▶ Exercise requirements:
The lines from the start of the data through the line containing "Switch to the 查看" are to be reproduced exactly, both ends included.

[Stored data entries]
═══

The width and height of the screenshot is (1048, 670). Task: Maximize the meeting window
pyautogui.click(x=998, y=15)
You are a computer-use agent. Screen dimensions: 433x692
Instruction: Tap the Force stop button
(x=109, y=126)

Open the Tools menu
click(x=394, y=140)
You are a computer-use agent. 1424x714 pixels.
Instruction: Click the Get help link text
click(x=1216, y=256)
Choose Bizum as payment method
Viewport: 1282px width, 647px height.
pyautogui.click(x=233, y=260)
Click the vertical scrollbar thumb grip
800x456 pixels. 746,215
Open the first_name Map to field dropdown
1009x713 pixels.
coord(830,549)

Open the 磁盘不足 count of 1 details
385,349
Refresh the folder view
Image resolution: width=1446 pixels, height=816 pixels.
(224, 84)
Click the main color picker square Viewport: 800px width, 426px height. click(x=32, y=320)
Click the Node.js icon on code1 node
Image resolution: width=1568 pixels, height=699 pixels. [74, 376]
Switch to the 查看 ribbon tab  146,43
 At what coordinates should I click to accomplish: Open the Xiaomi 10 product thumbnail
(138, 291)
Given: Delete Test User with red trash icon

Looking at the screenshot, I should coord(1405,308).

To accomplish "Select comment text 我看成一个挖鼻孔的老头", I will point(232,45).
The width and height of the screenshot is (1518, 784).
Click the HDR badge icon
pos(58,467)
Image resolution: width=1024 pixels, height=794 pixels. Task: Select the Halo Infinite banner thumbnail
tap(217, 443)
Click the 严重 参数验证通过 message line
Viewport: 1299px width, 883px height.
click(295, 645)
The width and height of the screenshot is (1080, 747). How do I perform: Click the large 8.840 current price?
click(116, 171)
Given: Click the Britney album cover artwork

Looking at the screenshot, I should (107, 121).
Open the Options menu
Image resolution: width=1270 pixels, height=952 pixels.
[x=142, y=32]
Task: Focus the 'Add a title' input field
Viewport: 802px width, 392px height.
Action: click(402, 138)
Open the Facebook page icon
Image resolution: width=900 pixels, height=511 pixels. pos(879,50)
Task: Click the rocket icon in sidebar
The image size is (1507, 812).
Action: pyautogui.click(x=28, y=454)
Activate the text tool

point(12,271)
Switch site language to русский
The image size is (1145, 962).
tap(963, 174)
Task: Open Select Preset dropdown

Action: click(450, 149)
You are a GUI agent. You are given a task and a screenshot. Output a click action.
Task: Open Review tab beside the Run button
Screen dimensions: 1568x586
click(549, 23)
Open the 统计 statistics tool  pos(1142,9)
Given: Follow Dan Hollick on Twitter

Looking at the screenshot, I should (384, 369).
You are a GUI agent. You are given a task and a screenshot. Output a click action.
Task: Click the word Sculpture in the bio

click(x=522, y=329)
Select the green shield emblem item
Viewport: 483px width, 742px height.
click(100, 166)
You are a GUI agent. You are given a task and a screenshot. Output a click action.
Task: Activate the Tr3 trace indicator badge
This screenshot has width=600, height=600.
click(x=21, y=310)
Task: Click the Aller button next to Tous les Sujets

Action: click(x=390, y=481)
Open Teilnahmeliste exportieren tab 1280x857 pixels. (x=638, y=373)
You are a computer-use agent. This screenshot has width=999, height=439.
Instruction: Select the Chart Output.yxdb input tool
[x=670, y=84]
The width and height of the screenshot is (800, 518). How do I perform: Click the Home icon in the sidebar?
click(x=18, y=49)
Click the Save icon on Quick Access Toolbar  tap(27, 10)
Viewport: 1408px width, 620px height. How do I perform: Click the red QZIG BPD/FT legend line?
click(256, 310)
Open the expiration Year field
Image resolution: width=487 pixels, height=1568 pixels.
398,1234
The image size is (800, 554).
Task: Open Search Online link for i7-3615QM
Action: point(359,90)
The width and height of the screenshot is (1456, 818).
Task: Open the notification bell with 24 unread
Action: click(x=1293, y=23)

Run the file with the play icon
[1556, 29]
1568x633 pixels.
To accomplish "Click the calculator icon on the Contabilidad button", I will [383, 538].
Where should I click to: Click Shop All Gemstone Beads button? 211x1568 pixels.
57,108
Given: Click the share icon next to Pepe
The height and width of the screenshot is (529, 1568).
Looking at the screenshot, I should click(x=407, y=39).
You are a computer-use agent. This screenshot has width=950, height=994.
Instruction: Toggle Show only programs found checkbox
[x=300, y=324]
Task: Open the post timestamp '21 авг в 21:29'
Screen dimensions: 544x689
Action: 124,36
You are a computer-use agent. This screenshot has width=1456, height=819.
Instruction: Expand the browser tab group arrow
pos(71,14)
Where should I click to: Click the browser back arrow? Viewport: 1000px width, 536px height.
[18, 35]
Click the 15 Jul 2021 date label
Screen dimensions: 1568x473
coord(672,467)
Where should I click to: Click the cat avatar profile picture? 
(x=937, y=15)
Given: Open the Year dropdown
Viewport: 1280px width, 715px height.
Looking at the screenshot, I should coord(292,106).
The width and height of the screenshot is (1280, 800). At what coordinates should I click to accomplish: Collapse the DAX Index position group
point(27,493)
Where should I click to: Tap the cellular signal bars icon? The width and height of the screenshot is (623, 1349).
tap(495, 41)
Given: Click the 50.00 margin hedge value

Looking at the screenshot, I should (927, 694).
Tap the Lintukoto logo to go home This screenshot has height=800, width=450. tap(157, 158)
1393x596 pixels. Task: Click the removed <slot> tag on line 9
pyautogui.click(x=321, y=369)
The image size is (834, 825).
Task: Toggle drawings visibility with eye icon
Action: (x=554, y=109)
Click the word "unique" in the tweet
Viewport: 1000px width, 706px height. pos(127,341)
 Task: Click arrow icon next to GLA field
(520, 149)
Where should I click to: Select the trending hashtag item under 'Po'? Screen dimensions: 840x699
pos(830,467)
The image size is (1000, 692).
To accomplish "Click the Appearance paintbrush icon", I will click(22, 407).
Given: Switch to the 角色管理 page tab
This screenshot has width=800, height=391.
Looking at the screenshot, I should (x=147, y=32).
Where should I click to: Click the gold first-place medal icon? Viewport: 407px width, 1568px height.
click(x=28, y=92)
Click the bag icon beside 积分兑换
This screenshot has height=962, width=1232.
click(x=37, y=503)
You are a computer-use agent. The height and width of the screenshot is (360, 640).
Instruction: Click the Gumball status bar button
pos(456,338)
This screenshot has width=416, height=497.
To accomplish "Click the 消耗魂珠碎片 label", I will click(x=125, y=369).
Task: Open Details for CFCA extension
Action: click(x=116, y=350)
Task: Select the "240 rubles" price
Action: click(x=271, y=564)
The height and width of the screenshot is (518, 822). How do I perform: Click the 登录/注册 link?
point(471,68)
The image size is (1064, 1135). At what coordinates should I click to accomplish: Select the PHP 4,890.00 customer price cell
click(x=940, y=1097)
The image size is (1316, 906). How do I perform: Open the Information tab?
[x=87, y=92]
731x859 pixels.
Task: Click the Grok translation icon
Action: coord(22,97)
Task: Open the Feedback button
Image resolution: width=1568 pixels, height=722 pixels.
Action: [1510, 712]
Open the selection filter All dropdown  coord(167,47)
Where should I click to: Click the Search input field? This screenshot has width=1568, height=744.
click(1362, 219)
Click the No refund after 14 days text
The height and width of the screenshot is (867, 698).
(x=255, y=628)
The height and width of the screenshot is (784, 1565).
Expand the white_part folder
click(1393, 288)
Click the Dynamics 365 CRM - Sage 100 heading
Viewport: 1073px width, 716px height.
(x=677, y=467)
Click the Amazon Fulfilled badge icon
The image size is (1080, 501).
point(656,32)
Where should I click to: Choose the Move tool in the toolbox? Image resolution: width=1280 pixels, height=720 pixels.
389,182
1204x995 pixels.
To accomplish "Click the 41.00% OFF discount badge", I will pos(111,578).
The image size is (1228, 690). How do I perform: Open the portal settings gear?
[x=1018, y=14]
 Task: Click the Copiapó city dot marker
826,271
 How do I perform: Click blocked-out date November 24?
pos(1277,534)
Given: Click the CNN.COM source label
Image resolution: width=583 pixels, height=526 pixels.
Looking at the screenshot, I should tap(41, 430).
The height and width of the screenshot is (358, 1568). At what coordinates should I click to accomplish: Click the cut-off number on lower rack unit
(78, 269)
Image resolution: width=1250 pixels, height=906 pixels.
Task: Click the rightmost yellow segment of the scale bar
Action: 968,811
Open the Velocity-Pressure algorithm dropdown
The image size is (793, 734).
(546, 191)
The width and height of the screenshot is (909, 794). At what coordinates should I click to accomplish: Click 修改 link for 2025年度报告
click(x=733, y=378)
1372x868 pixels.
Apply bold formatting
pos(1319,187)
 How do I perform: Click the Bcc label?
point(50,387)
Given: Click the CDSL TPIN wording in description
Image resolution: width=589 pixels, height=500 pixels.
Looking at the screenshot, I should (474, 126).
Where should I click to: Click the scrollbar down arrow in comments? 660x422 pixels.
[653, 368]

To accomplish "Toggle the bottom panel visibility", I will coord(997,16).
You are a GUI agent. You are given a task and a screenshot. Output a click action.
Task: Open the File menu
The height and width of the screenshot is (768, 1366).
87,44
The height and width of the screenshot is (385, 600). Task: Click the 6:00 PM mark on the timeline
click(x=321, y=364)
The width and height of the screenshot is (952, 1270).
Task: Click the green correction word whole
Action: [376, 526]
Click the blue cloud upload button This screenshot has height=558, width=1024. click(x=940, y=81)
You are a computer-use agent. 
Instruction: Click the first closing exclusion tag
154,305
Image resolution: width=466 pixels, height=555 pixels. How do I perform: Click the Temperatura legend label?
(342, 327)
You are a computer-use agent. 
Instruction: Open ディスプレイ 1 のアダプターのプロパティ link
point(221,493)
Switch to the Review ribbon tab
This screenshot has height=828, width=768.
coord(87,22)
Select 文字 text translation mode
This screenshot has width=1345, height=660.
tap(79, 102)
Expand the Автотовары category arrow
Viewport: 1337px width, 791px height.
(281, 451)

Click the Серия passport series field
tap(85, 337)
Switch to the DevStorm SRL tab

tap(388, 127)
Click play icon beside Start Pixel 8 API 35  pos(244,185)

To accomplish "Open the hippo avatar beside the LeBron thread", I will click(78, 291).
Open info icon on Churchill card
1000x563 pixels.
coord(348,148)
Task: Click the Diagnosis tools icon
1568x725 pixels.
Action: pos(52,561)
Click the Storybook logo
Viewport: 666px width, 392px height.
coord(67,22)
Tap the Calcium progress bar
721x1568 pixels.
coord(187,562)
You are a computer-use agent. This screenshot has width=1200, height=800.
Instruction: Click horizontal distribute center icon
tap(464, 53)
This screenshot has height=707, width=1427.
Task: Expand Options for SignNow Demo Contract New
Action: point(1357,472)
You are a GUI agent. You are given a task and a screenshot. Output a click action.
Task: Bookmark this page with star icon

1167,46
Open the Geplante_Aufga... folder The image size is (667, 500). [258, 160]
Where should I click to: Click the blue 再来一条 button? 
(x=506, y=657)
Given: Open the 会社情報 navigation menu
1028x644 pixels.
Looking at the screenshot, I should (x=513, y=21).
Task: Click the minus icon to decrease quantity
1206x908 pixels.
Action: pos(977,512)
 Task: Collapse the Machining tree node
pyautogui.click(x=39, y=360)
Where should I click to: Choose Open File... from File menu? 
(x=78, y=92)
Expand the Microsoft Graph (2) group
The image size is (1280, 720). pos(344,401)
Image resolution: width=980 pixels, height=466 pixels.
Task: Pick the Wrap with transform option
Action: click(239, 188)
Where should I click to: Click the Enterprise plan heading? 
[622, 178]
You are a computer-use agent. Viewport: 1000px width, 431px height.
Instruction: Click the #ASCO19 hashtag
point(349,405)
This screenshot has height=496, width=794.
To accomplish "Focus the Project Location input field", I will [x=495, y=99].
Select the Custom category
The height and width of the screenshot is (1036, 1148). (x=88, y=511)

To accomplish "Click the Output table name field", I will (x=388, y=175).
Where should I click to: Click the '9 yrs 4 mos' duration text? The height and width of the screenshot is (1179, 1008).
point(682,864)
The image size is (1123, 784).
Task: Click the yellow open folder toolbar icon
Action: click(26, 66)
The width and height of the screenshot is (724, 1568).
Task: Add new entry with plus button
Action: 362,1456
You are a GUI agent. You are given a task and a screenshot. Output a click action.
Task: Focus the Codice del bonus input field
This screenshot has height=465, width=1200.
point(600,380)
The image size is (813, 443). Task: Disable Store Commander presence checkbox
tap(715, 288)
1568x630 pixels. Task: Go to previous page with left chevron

═══

▶ Response area:
The width and height of the screenshot is (1048, 670). Task: Maximize the meeting window
pyautogui.click(x=998, y=15)
You are a computer-use agent. Screen dimensions: 433x692
Instruction: Tap the Force stop button
(x=109, y=126)

Open the Tools menu
click(x=394, y=140)
You are a computer-use agent. 1424x714 pixels.
Instruction: Click the Get help link text
click(x=1216, y=256)
Choose Bizum as payment method
Viewport: 1282px width, 647px height.
pyautogui.click(x=233, y=260)
Click the vertical scrollbar thumb grip
800x456 pixels. 746,215
Open the first_name Map to field dropdown
1009x713 pixels.
coord(830,549)

Open the 磁盘不足 count of 1 details
385,349
Refresh the folder view
Image resolution: width=1446 pixels, height=816 pixels.
(224, 84)
Click the main color picker square Viewport: 800px width, 426px height. click(x=32, y=320)
Click the Node.js icon on code1 node
Image resolution: width=1568 pixels, height=699 pixels. [74, 376]
Switch to the 查看 ribbon tab  146,43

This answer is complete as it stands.